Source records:
::::

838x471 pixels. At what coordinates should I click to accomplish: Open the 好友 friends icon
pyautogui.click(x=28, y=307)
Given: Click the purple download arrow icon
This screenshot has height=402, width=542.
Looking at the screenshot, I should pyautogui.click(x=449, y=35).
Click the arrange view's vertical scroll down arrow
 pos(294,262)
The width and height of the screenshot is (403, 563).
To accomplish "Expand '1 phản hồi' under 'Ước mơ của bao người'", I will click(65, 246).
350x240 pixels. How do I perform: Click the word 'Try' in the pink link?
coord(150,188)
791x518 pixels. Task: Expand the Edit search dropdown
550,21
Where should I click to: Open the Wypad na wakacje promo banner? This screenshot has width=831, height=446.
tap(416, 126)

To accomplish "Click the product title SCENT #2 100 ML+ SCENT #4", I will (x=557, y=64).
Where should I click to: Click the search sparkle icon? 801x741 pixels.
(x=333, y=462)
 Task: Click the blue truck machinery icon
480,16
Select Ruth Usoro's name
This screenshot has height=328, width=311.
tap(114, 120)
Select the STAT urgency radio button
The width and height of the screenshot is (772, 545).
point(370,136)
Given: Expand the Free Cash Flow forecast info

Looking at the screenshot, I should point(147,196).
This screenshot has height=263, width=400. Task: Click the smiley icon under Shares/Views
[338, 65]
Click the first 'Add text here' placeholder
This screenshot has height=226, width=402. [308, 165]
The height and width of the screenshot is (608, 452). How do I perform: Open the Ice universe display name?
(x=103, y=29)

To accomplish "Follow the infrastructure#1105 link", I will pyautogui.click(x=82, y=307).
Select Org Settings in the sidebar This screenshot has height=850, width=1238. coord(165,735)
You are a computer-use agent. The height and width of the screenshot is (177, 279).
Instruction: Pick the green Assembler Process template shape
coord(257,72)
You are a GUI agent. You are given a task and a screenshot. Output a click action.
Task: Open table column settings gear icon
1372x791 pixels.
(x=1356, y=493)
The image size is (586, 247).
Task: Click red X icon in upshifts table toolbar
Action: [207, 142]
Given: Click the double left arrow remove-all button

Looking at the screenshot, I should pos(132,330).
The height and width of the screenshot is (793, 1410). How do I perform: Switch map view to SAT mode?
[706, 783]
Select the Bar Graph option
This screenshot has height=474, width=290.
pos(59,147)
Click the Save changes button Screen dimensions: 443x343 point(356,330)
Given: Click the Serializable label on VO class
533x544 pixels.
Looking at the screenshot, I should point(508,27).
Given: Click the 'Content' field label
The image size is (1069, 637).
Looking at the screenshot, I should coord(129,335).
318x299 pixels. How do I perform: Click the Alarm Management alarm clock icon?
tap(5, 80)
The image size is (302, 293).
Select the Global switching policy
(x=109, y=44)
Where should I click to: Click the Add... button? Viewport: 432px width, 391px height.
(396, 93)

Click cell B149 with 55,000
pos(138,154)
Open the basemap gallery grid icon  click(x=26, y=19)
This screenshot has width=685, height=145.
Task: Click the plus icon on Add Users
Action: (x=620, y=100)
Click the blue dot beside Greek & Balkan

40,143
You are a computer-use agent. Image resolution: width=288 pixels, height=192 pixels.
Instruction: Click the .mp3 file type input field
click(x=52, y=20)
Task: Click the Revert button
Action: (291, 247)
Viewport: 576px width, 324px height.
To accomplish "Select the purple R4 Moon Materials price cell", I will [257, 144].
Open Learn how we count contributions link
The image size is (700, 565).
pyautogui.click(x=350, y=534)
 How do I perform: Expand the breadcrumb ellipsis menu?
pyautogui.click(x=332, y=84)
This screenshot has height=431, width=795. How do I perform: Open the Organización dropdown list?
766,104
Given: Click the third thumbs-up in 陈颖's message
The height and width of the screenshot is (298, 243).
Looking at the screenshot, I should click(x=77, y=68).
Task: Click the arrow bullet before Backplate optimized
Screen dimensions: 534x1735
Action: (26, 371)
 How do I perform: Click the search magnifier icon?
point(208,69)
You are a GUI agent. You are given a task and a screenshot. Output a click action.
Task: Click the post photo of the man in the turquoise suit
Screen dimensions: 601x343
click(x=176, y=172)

::::

- Brief: Only an exact transcription of all the records above counts as an answer.

- Your solution:
838x471 pixels. At what coordinates should I click to accomplish: Open the 好友 friends icon
pyautogui.click(x=28, y=307)
Given: Click the purple download arrow icon
This screenshot has height=402, width=542.
Looking at the screenshot, I should pyautogui.click(x=449, y=35).
Click the arrange view's vertical scroll down arrow
 pos(294,262)
The width and height of the screenshot is (403, 563).
To accomplish "Expand '1 phản hồi' under 'Ước mơ của bao người'", I will click(65, 246).
350x240 pixels. How do I perform: Click the word 'Try' in the pink link?
coord(150,188)
791x518 pixels. Task: Expand the Edit search dropdown
550,21
Where should I click to: Open the Wypad na wakacje promo banner? This screenshot has width=831, height=446.
tap(416, 126)

To accomplish "Click the product title SCENT #2 100 ML+ SCENT #4", I will (x=557, y=64).
Where should I click to: Click the search sparkle icon? 801x741 pixels.
(x=333, y=462)
 Task: Click the blue truck machinery icon
480,16
Select Ruth Usoro's name
This screenshot has height=328, width=311.
tap(114, 120)
Select the STAT urgency radio button
The width and height of the screenshot is (772, 545).
point(370,136)
Given: Expand the Free Cash Flow forecast info

Looking at the screenshot, I should point(147,196).
This screenshot has height=263, width=400. Task: Click the smiley icon under Shares/Views
[338, 65]
Click the first 'Add text here' placeholder
This screenshot has height=226, width=402. [308, 165]
The height and width of the screenshot is (608, 452). How do I perform: Open the Ice universe display name?
(x=103, y=29)

To accomplish "Follow the infrastructure#1105 link", I will pyautogui.click(x=82, y=307).
Select Org Settings in the sidebar This screenshot has height=850, width=1238. coord(165,735)
You are a computer-use agent. The height and width of the screenshot is (177, 279).
Instruction: Pick the green Assembler Process template shape
coord(257,72)
You are a GUI agent. You are given a task and a screenshot. Output a click action.
Task: Open table column settings gear icon
1372x791 pixels.
(x=1356, y=493)
The image size is (586, 247).
Task: Click red X icon in upshifts table toolbar
Action: [207, 142]
Given: Click the double left arrow remove-all button

Looking at the screenshot, I should pos(132,330).
The height and width of the screenshot is (793, 1410). How do I perform: Switch map view to SAT mode?
[706, 783]
Select the Bar Graph option
This screenshot has height=474, width=290.
pos(59,147)
Click the Save changes button Screen dimensions: 443x343 point(356,330)
Given: Click the Serializable label on VO class
533x544 pixels.
Looking at the screenshot, I should point(508,27).
Given: Click the 'Content' field label
The image size is (1069, 637).
Looking at the screenshot, I should coord(129,335).
318x299 pixels. How do I perform: Click the Alarm Management alarm clock icon?
tap(5, 80)
The image size is (302, 293).
Select the Global switching policy
(x=109, y=44)
Where should I click to: Click the Add... button? Viewport: 432px width, 391px height.
(396, 93)

Click cell B149 with 55,000
pos(138,154)
Open the basemap gallery grid icon  click(x=26, y=19)
This screenshot has width=685, height=145.
Task: Click the plus icon on Add Users
Action: (x=620, y=100)
Click the blue dot beside Greek & Balkan

40,143
You are a computer-use agent. Image resolution: width=288 pixels, height=192 pixels.
Instruction: Click the .mp3 file type input field
click(x=52, y=20)
Task: Click the Revert button
Action: (291, 247)
Viewport: 576px width, 324px height.
To accomplish "Select the purple R4 Moon Materials price cell", I will [257, 144].
Open Learn how we count contributions link
The image size is (700, 565).
pyautogui.click(x=350, y=534)
 How do I perform: Expand the breadcrumb ellipsis menu?
pyautogui.click(x=332, y=84)
This screenshot has height=431, width=795. How do I perform: Open the Organización dropdown list?
766,104
Given: Click the third thumbs-up in 陈颖's message
The height and width of the screenshot is (298, 243).
Looking at the screenshot, I should click(x=77, y=68).
Task: Click the arrow bullet before Backplate optimized
Screen dimensions: 534x1735
Action: (26, 371)
 How do I perform: Click the search magnifier icon?
point(208,69)
You are a GUI agent. You are given a task and a screenshot. Output a click action.
Task: Click the post photo of the man in the turquoise suit
Screen dimensions: 601x343
click(x=176, y=172)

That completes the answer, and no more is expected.